Assignment:
Copy each line containing "panel" from the listing below.

Provided material:
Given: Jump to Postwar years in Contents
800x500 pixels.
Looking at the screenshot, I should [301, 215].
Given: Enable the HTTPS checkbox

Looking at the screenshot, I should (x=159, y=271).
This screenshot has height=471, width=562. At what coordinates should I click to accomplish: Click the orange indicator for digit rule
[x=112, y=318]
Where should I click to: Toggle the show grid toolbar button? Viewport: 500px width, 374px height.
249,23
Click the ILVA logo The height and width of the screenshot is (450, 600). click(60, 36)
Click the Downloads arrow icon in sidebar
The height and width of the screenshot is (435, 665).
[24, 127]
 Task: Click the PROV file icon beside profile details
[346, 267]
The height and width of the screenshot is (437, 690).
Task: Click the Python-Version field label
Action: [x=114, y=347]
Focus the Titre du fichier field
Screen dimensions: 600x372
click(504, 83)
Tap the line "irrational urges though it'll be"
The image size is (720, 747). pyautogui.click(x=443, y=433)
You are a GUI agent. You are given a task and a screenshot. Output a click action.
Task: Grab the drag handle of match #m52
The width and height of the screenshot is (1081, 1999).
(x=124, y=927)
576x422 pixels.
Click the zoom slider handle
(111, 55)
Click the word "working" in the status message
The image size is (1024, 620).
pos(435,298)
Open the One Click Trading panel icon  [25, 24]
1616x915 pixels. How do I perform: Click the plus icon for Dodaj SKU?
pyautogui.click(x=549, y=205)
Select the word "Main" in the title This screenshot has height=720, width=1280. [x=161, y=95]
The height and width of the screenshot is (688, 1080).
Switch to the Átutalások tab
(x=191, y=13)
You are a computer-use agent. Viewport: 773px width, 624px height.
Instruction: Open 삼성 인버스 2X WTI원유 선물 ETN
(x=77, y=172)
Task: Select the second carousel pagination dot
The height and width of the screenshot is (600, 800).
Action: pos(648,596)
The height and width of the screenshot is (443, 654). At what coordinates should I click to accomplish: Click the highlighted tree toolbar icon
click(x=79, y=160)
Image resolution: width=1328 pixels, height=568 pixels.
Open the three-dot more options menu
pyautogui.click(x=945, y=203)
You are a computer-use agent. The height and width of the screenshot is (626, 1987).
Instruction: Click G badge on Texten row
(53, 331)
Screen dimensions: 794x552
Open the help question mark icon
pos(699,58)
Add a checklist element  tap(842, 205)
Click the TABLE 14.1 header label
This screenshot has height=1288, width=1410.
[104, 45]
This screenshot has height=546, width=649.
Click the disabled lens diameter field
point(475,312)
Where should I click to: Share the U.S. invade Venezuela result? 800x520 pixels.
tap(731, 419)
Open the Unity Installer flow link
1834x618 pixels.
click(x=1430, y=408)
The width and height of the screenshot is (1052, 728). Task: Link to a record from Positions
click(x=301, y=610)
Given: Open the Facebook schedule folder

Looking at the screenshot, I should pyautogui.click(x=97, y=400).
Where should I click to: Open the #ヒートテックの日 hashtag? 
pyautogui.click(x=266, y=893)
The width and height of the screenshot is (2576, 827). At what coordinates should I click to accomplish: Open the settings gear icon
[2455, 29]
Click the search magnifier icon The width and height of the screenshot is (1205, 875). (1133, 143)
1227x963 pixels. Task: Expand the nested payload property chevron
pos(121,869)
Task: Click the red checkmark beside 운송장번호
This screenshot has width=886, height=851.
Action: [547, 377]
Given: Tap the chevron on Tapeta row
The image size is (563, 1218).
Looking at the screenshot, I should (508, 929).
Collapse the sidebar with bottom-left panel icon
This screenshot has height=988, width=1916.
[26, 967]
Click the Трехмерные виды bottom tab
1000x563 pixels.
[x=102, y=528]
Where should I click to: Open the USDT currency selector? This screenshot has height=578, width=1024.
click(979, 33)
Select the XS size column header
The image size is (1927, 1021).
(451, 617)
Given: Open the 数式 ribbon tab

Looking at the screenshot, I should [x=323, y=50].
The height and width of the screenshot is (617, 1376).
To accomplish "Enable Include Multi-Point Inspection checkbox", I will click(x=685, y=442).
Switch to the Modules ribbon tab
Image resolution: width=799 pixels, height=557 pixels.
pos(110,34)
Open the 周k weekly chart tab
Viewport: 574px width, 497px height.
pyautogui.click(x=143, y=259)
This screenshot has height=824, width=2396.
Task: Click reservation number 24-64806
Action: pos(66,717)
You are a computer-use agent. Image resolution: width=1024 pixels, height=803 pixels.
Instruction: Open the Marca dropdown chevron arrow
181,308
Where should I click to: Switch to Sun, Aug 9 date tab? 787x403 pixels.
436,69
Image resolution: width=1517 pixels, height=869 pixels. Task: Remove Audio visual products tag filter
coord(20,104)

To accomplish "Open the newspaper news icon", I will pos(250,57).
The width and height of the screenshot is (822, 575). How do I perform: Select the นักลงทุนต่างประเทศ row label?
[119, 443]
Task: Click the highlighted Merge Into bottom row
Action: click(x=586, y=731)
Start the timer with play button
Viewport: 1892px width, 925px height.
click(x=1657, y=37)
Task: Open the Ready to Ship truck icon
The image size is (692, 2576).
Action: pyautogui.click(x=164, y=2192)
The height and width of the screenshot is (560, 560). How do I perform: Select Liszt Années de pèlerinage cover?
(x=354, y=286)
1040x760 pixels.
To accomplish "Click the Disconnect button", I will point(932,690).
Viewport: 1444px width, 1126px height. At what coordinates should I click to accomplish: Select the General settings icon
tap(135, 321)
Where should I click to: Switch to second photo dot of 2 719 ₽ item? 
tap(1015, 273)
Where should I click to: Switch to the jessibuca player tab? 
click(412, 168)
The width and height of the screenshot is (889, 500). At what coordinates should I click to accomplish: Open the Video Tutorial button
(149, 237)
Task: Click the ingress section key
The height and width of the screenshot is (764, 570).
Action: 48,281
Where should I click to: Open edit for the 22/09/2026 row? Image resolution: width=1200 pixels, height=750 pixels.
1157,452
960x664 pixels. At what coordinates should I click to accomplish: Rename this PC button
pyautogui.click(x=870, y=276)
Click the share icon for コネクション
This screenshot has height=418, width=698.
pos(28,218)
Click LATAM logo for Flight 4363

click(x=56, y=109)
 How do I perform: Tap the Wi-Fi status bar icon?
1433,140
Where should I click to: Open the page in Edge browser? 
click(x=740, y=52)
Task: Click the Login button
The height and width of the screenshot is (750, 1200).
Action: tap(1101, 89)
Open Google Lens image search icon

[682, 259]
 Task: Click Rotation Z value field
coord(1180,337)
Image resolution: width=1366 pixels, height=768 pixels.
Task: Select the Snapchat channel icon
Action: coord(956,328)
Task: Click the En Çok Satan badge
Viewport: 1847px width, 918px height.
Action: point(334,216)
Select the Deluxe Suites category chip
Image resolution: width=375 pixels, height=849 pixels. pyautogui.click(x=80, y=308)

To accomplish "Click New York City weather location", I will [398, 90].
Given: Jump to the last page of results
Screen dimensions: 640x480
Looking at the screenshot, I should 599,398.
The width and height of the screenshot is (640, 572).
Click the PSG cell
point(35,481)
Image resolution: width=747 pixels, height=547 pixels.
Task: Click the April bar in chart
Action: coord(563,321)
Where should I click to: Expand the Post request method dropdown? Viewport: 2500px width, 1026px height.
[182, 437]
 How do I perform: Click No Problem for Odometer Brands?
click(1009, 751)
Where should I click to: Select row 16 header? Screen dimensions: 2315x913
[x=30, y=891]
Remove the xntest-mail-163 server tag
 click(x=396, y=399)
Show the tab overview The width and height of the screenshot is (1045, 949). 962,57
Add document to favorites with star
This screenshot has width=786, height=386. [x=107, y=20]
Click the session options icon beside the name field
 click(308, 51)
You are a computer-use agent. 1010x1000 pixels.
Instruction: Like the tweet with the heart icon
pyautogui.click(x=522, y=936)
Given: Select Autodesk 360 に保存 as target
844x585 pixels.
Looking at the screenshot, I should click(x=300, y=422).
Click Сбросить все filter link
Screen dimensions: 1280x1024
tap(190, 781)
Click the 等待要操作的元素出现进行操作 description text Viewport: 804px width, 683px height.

Exercise output:
Open the One Click Trading panel icon  [25, 24]
Collapse the sidebar with bottom-left panel icon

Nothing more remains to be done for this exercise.